By Dr. Stephen Aris, Senior Researcher, Center for Security Studies (CSS) at ETH Zürich
President Xi Jinping has outlined plans to construct huge infrastructural links to better connect China with the rest of the world. This strategic vision of a “New Silk Road” is now more often referred to as the “One Belt, One Road” (OBOR) initiative. Beijing is allocating huge amounts of finance to the project, but China’s neighbors remain wary of OBOR’s geopolitical implications.
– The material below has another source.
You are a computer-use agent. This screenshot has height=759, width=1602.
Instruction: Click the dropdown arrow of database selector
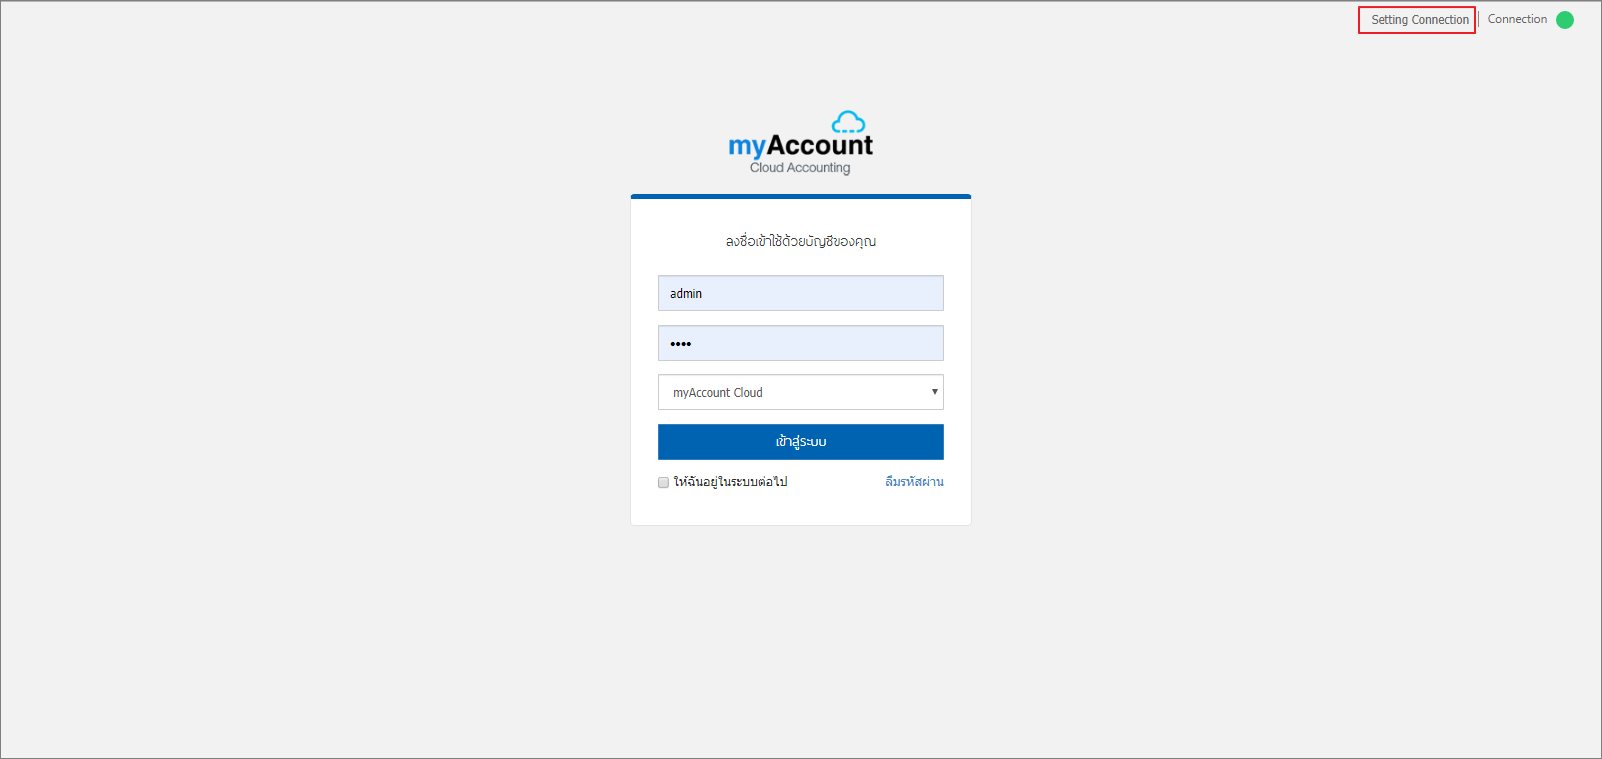(x=934, y=392)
Since becoming China’s “paramount leader” in 2013, Xi Jinping has launched a series of both domestic and foreign policy initiatives. All of these aim to ensure political stability and continued economic growth at home and to position China as a new major player within international affairs. What is noticeable about Xi’s various policy initiatives is that they draw an increasingly overt link between domestic and foreign affairs. Arguably, the most noteworthy in this regard is the “New Silk Road” strategic vision, now more often referred to as the “One Belt, One Road” (OBOR) initiative.
Invoking the historical imagery of the ancient Silk Road, OBOR envisions the construction of a set of grandiose infrastructural links that run from China to the rest of the world. The aim is to generate greater trade and enhance connectivity between China and Africa, Eurasia, Europe, the Middle East, and South and Southeast Asia. While a few sections of the New Silk Road are already in place or under construction, currently most only exist on the drawing board. Nonetheless, this vision of connectivity is beginning to catch the attention of the international community. Governments, businesses, and citizens that may lie along the proposed routes are attracted by the huge amount of finance that Beijing has suggested will be allocated and raised to make the vision a reality. At the same time, they are also wary of the geopolitical implications of becoming a node in these Chinaorientated routes of connectivity.
Due to its free trade agreement with China and its growing role as an “offshore renminbi hub”, Switzerland is well placed to play an important role in engagement with OBOR in the European context.